NY’s tide has turned, but only love can end opioid deaths

Good start: Overdose-reversal medications like naloxone have helped turn the tide in New York State's opioid crisis -- but compassion and high-quality healthcare are still required to eliminate overdose deaths once and for all.
By JEFFREY L. REYNOLDS //

Imagine getting a $3,200 return on every dollar you invested, while simultaneously saving 6,523 lives over the course of just two years.

The New York State Department of Health and its community partners – including some Long Island community nonprofits – helped taxpayers do just that, according to a scientific study published recently in the Journal of Public Health Management & Practice, in which researchers examine Opioid Overdose Prevention Program data across more than 1,000 statewide naloxone distribution sites.

The study, co-authored by state Health Commissioner James McDonald, tallied 7,425 administrations of the overdose-reversal drug by community programs and first responders, with a patient revival rate of almost 88 percent. That translates into 6,523 lives saved at a two-year program cost of just over $27.1 million – or about $4,155 per life saved.

That’s a small price to pay – especially for individuals struggling with untreated addiction who have been given a second chance at life, and for families who won’t be mourning an empty chair at the Thanksgiving table.

The number-crunchers at the U.S. Department of Health and Human Services put a different statistical value on lives saved. Multiplying the department’s estimated $13.1 million economic value per life by the 6,523 lives saved yields a whopping $87.2 billion in averted costs – and when dividing by program expenses, yields a return of $3,219 for every dollar invested.

Jeffrey Reynolds: Solid return on investment.

If the math seems complicated, here’s the bottom line: Fewer people are dying.

Overdose deaths and fentanyl poisonings nationwide dropped 24 percent last year, marking the steepest one-year decline on record.
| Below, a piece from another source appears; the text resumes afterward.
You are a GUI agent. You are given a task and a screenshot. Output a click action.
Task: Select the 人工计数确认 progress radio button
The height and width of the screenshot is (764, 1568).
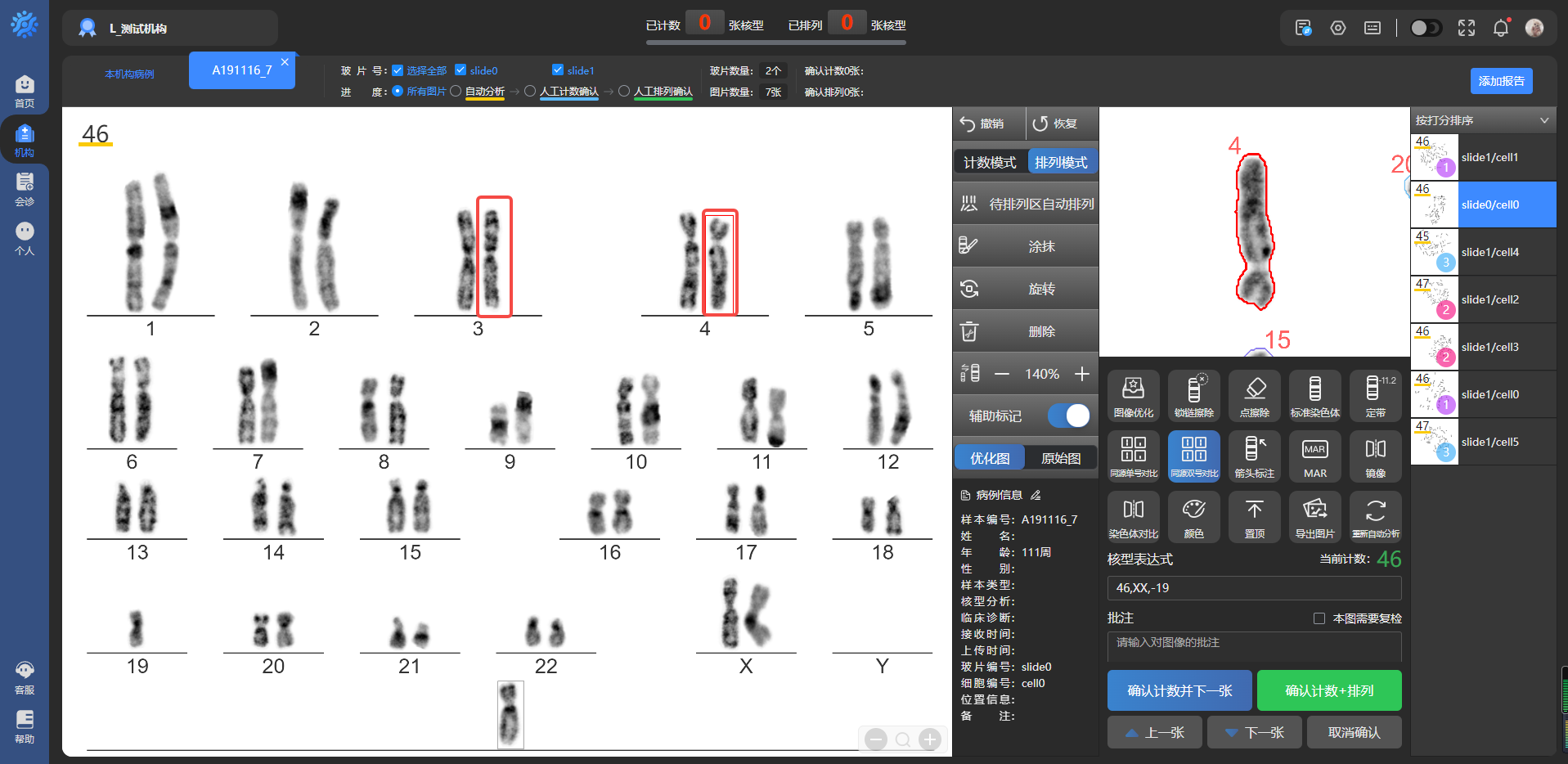[530, 92]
New York State exceeded that trend with a 32 percent reduction in 2024, while Long Island has recorded fewer deaths each year since 2022.

Naloxone is widely credited with driving the reductions and local nonprofit organizations such as the Family and Children’s Association and Community Action for Social Justice, along with municipalities like the Town of Hempstead, have made the nasal spray broadly available through training and distribution programs.

Community Action distributed 11,000 opioid overdose-prevention kits containing naloxone to 9,112 Long Islanders in 2024 and has distributed 185,000 fentanyl test strips to local residents since 2017.

Tina Wolf, the CASJ’s executive director, says streamlined access to medications for Opioid Use Disorder – including buprenorphine and methadone – have been equally important. Wolf also notes shifts in Long Island’s drug supply.

Her Hauppauge-based organization helps users check their drugs using a Fourier Transform Infrared spectrometer, allowing CASJ to provide immediate actionable information to program participants and send off samples to the University of North Carolina at Chapel Hill’s Street Drug Analysis Lab for confirmatory testing.

Real-time FTIR data, paired with laboratory analysis, provides an early-warning system – detecting changes in local drug supplies long before deadly trends surface in crime lab reports or autopsy summaries.

Right direction: Overdose-related deaths in New York State have been in steady decline since 2023. (Source: NYS Office of Addiction Services and Supports)

Community Action detected the animal sedatives xylazine (in 53 percent) and medetomidine (in 25 percent) of 154 samples collected over the past year. The industrial compound BTMPS – a.k.a. bis(2,2,6,6-tetramethyl-4-piperidyl) sebacate, which is used to protect plastics, coatings, paints and adhesives from degradation caused by ultraviolet rays and heat – showed up in 42 percent of samples, probably as a bulking agent.

All told, CASJ has identified more than a dozen other contaminants in samples users believed to be pure heroin or fentanyl, including common adulterants like caffeine, quinine, acetaminophen and lidocaine, as well as more obscure and difficult-to-pronounce compounds.

“Although some of the substances we find in the opioid supply are concerning for other reasons (for example, the wounds caused by xylazine), non-opioid adulterants are likely to be a protective factor against fatal opioid overdose,” Wolf notes. “Sedatives cause sedation, but they are rarely fatal. If a higher proportion of the sample is a sedative adulterant, there is likely less fentanyl, and a lower chance that it will result in opioid overdose.”

As encouraging as that sounds, fentanyl is still showing up unexpectedly in methamphetamine, cocaine, counterfeit pills and other drugs, underscoring the need for sustained investments in naloxone, fentanyl test strips and other harm-reduction measures designed to save lives.

Wolf wholeheartedly agrees that these tools provide immediate returns – but argues that bringing overdose fatalities closer to zero requires deeper investments in fundamental change.

“Harm reduction is more than naloxone and fentanyl test strips,” she says, pointing to persistent stigma and discrimination. “Harm reduction is human rights, love and high-quality care for people who use drugs.

“I think we still have a lot of work to do as a community to get there.”

Jeffrey L. Reynolds is the president and CEO of the Garden City-based Family and Children’s Association.